Look at the way Dave Trott writes. It looks like poetry, doesn’t it? But it is not poetry, it’s an ad guy helping other ad guys see what being an ad guy is all about.
Let’s see if we can remember the original purpose of advertising.
Wasn’t it something to do with selling stuff to people?
So didn’t it have to be done with ordinary people in mind?
Ordinary, non-advertising, people.
Surely ordinary people were important to advertising at some point.
Maybe that was in the days before awards.
When people talking about your ads in the street was important.
When school kids singing your song or repeating your message was important.
When TV programmes or newspapers repeating your strapline was important.
When the object was to get the advertising into the language.
So it caught on and grew.
In the days before viral was a specific medium.

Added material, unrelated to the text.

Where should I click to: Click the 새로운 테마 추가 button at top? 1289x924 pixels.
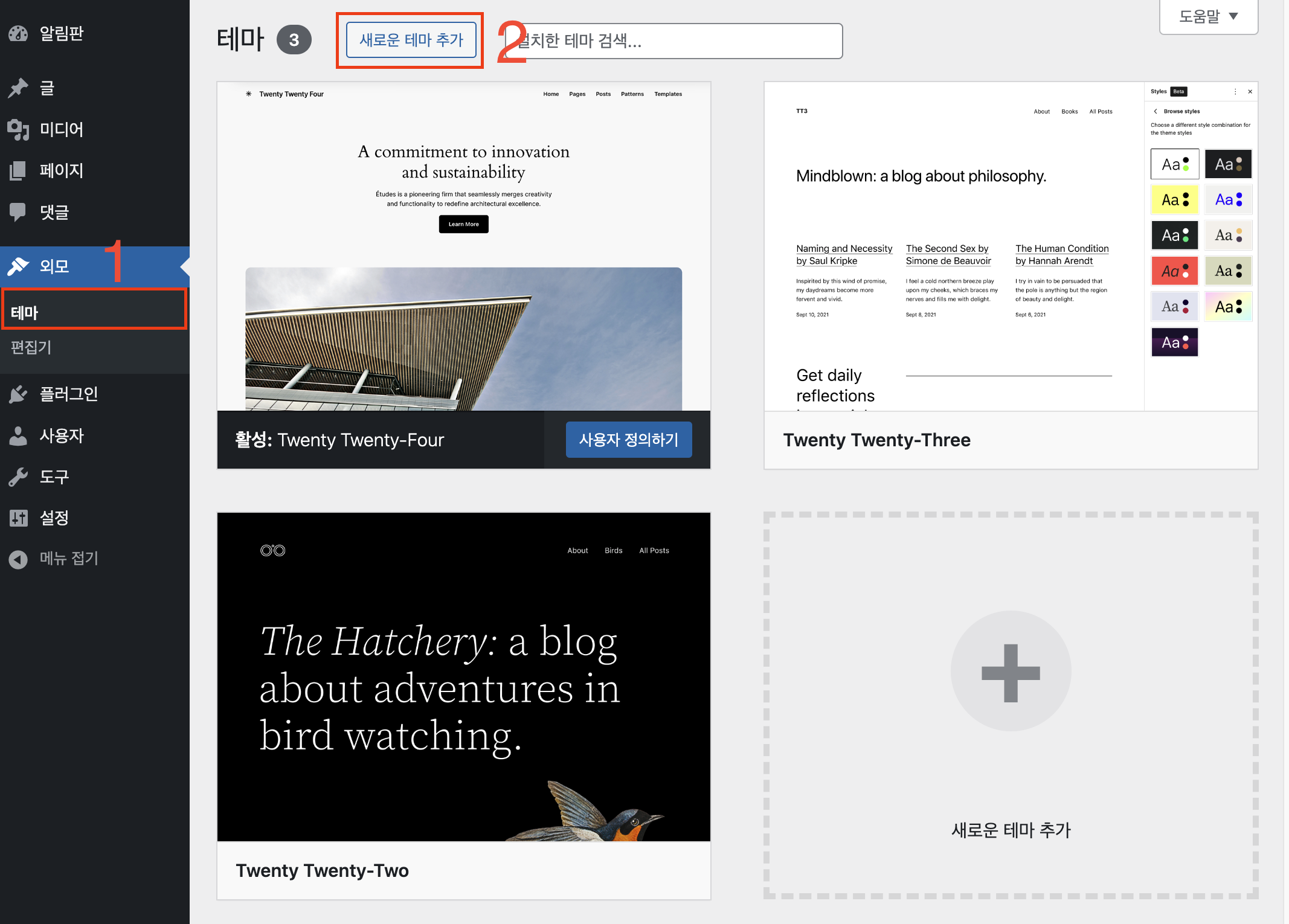coord(411,40)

When the people who actually bought the product were more important than the people who made the ads.
It is so incredibly myopic and self-serving for 200 year-old ad executives to be lecturing about awards, when they very well know the ONLY way to get decent jobs for decent money in this business as a young creative is to have awards.
As a young creative, sure, I’ll stop caring about awards when every decent agency in the world stops laughing in my face if I don’t have 100 gold pencils up my butt.
No doubt, Trott just wants to ensure he has plenty of talent available to slave away in his coalmines for lunch money because they don’t have awards.
@Whatever – I appreciate your passion for this subject. But what is to be done? People need to speak out. Right? I can’t vouch for Trott’s motives, but I do appreciate what he’s saying above. I would much rather have people singing a jingle I wrote than any number of pencils up my butt.
Top traditional agencies care about 1.TV reels and 2. Awards. And if I want to advance my career either they need to change the game or I need to play it.
I wish agencies cared about the “real world” but it’s just not in the cards until some folks that rose to power in better times either evolve or get replaced.